Ivan is a twenty-two-year-old competitive chess player. He has always seen himself as socially awkward, a loner, the antithesis of his glib elder brother. Now, in the early weeks of his bereavement, Ivan meets Margaret, an older woman emerging from her own turbulent past, and their lives become rapidly and intensely intertwined.
For two grieving brothers and the people they love, this is a new interlude - a period of desire, despair and possibility - a chance to find out how much one life might hold inside itself without breaking.

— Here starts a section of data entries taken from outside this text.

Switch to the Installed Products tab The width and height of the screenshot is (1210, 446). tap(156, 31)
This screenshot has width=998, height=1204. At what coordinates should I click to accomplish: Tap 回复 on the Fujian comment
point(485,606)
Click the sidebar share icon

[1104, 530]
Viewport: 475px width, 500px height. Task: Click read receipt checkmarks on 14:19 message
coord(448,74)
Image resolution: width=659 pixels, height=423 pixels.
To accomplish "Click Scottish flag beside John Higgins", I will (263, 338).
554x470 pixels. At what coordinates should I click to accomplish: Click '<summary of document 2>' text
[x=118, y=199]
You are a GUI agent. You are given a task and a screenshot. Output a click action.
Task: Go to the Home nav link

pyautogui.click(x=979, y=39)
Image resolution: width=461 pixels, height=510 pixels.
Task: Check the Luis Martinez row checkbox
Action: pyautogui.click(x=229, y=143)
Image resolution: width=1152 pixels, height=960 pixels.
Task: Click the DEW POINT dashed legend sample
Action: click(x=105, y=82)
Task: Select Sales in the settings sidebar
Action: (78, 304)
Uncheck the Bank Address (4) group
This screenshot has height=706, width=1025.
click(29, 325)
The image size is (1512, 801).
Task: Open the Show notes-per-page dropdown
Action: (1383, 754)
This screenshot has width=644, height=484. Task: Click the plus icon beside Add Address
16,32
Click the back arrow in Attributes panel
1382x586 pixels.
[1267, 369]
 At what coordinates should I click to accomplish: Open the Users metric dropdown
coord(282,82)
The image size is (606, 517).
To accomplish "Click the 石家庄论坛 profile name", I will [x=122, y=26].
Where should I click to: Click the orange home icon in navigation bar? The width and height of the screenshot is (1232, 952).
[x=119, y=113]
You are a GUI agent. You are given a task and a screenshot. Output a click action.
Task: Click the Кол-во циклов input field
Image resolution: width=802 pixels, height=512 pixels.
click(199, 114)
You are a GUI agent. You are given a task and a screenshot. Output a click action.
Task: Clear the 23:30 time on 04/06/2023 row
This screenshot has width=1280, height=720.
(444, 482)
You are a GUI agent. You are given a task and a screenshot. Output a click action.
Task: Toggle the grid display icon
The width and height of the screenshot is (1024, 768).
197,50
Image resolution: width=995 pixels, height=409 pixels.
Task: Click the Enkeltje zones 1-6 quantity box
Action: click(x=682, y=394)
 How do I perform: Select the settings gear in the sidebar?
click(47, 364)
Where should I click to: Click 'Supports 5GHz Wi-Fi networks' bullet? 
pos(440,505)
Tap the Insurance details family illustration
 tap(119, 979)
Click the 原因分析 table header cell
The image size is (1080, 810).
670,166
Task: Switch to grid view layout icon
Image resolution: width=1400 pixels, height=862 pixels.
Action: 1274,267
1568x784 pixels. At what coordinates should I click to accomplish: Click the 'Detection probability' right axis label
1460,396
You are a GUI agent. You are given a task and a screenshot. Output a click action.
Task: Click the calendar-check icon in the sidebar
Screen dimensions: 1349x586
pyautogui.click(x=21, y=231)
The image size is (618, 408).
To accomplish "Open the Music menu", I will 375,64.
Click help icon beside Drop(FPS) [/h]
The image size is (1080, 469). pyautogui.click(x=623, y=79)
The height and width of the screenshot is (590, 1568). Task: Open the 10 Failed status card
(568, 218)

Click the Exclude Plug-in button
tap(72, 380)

Sally Rooney's book Intermezzo was a bestseller w/c 30/09/2024
APPLE BOOKS REVIEW
We are confirmed Sally Rooney mega fans, and adore her extraordinary observations of people and their innermost feelings. This story feels almost deeper than Normal People and Conversations with Friends, as Rooney explores grief and the troubled relationship between two very different brothers, Ivan and Peter, and the women they’re in love with. The book is painfully delightful in its capturing of how we so frequently misunderstand each other, the feelings we are desperate to hide and how hard it is to be truly honest with others—and ourselves. The relationships are complex and Rooney never gives away easy answers, but we still felt the ending was wonderfully satisfying.
PUBLISHERS WEEKLY
Bestseller Rooney returns with a boldly experimental and emotionally devastating story of estrangement (after Beautiful World, Where Are You). After their father dies, brothers Peter and Ivan Koubek drift further apart. Peter, 32, is a depressed Dublin lawyer torn between his college girlfriend, Sylvia, who broke up with him with after she suffered a disabling accident six years earlier, and 23-year-old Naomi, a sometime sex worker. Ivan, 22, is a socially inept pro chess player whose wunderkind status is in doubt when he meets and falls for 36-year-old near-divorcée Margaret at a tournament. Peter's reflexive disapproval of the age gap in Ivan and Margaret's relationship causes a permanent rift, and Rooney crosscuts between their perspectives as they ruminate on their father's death and their complicated romances. The novel's deliberate pacing veers from the propulsiveness of Normal People and the deep character work contrasts with the topicality of Beautiful World, but in many ways this feels like Rooney's most fully realized work, especially as she channels the modernist styles of James Joyce and Virginia Woolf. Underlining Peter's rudderlessness, she writes, "Lamplight. Walking her to the library under the trees. Live again one day of that life and die. Cold wind in his eyes stinging like tears. Woman much missed." Moreover, her focus on Peter and Ivan's complicated fraternal bond pays enormous dividends. Even the author's skeptics are liable to be swept away by this novel's forceful currents of feeling.